* Exercise instructions: Return precisely the opening lines of the listing below, ending with the line that contains "You are a computer-use agent. Screen".

* Provided data:
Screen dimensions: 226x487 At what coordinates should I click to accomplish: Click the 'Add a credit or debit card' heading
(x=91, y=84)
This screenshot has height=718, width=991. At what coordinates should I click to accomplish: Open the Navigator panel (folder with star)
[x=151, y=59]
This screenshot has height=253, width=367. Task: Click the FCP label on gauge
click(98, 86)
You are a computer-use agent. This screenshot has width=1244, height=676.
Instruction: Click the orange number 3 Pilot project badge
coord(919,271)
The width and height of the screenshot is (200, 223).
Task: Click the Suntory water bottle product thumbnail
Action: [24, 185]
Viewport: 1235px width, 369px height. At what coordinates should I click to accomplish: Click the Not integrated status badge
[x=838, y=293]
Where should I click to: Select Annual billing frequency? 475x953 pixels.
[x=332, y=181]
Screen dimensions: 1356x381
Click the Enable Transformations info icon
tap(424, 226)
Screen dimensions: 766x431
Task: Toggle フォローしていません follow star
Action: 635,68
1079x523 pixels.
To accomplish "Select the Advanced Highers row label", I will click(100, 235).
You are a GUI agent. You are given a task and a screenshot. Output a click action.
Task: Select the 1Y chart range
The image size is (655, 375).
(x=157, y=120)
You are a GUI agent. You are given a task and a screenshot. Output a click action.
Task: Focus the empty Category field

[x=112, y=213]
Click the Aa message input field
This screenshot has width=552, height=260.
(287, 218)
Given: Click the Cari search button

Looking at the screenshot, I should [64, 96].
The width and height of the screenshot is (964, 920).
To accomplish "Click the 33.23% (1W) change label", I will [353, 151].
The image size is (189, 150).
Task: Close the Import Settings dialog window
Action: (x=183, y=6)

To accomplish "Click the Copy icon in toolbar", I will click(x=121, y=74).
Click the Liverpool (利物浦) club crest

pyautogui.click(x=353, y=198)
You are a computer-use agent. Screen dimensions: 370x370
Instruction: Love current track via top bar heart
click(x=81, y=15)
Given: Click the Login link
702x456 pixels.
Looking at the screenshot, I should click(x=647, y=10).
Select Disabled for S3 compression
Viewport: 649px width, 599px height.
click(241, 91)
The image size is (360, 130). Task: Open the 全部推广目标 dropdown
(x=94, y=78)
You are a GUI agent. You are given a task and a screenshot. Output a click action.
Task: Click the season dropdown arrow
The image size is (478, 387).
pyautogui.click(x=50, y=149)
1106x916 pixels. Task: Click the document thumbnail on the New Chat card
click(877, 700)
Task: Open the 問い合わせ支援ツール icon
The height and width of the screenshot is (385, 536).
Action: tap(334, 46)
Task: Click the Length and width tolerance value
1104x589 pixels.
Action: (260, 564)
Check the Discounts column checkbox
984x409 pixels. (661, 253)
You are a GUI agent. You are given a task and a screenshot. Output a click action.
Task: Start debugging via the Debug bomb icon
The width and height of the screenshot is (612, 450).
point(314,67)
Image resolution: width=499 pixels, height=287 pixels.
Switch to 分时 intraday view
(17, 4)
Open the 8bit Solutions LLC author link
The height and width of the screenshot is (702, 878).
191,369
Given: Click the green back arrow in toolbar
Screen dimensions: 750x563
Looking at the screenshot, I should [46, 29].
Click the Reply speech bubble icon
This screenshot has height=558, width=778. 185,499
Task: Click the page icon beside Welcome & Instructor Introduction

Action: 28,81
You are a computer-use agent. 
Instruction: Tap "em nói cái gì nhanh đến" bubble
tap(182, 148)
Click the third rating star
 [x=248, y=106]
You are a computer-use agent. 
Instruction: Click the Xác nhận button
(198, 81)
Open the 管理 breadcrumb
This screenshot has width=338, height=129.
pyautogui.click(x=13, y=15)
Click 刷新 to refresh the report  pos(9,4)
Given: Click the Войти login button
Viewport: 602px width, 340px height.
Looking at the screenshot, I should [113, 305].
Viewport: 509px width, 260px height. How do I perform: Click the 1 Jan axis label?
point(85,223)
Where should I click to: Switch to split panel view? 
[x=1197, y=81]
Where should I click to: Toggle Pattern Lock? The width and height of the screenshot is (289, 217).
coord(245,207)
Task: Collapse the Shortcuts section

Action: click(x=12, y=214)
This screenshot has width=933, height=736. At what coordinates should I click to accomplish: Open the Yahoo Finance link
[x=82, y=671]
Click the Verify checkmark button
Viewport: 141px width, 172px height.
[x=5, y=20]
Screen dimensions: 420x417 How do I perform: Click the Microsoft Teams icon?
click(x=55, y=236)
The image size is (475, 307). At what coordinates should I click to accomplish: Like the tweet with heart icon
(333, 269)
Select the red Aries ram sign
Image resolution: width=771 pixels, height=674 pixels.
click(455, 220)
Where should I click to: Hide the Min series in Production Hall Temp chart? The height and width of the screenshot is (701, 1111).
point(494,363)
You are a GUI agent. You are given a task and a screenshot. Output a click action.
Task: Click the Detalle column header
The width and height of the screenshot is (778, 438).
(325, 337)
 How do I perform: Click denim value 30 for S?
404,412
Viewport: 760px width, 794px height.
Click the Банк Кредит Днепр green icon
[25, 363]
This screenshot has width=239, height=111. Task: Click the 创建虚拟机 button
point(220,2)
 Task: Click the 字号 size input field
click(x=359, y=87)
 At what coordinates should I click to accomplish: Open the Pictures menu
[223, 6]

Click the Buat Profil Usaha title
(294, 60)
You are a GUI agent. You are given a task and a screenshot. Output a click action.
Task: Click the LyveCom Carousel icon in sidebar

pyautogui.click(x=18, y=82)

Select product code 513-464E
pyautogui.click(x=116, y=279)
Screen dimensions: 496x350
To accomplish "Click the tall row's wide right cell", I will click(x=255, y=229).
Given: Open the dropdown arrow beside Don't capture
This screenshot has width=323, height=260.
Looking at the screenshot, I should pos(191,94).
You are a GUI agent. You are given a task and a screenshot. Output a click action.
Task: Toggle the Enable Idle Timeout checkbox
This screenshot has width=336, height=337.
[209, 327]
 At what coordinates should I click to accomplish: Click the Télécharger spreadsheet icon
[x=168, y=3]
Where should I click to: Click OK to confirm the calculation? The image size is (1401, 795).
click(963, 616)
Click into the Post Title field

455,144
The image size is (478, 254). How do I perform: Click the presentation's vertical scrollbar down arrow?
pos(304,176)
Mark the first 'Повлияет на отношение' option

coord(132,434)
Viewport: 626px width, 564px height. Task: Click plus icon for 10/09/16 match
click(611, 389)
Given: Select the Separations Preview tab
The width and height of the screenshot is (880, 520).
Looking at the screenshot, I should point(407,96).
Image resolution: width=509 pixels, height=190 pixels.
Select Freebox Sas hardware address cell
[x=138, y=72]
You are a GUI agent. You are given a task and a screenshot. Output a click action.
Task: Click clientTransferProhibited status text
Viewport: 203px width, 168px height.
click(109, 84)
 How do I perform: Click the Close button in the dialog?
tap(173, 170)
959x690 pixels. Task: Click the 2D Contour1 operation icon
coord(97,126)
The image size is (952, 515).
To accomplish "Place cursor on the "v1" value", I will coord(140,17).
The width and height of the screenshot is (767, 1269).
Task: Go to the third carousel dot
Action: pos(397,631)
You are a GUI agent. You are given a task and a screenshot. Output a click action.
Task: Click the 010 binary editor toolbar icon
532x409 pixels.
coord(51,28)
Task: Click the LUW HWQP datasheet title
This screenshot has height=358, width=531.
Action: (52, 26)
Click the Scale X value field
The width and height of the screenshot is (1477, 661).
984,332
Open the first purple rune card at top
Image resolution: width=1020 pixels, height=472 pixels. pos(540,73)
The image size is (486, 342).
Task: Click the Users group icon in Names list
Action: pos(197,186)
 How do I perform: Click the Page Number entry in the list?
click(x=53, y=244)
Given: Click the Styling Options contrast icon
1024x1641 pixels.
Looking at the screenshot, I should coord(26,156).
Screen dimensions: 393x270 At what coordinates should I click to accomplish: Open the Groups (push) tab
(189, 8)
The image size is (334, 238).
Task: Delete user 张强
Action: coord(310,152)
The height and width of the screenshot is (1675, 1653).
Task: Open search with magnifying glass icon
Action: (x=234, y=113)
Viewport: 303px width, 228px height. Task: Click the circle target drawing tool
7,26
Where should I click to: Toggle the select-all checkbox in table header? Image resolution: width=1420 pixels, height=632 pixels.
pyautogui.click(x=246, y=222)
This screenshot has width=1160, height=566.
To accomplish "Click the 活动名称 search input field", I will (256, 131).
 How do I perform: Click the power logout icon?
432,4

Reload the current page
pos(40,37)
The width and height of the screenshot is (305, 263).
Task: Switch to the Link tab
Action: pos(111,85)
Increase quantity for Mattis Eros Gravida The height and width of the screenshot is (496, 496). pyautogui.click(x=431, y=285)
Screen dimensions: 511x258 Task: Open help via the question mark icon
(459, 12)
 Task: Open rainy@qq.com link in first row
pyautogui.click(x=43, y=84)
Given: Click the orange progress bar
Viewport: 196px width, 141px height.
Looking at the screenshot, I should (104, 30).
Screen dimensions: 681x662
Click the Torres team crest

* Result:
Screen dimensions: 226x487 At what coordinates should I click to accomplish: Click the 'Add a credit or debit card' heading
(x=91, y=84)
This screenshot has height=718, width=991. At what coordinates should I click to accomplish: Open the Navigator panel (folder with star)
[x=151, y=59]
This screenshot has height=253, width=367. Task: Click the FCP label on gauge
click(98, 86)
You are a computer-use agent. This screenshot has width=1244, height=676.
Instruction: Click the orange number 3 Pilot project badge
coord(919,271)
The width and height of the screenshot is (200, 223).
Task: Click the Suntory water bottle product thumbnail
Action: [24, 185]
Viewport: 1235px width, 369px height. At what coordinates should I click to accomplish: Click the Not integrated status badge
[x=838, y=293]
Where should I click to: Select Annual billing frequency? 475x953 pixels.
[x=332, y=181]
Screen dimensions: 1356x381
Click the Enable Transformations info icon
tap(424, 226)
Screen dimensions: 766x431
Task: Toggle フォローしていません follow star
Action: 635,68
1079x523 pixels.
To accomplish "Select the Advanced Highers row label", I will click(100, 235).
You are a GUI agent. You are given a task and a screenshot. Output a click action.
Task: Select the 1Y chart range
The image size is (655, 375).
(x=157, y=120)
You are a GUI agent. You are given a task and a screenshot. Output a click action.
Task: Focus the empty Category field

[x=112, y=213]
Click the Aa message input field
This screenshot has width=552, height=260.
(287, 218)
Given: Click the Cari search button

Looking at the screenshot, I should [64, 96].
The width and height of the screenshot is (964, 920).
To accomplish "Click the 33.23% (1W) change label", I will [353, 151].
The image size is (189, 150).
Task: Close the Import Settings dialog window
Action: (x=183, y=6)

To accomplish "Click the Copy icon in toolbar", I will click(x=121, y=74).
Click the Liverpool (利物浦) club crest

pyautogui.click(x=353, y=198)
You are a computer-use agent. Screen dimensions: 370x370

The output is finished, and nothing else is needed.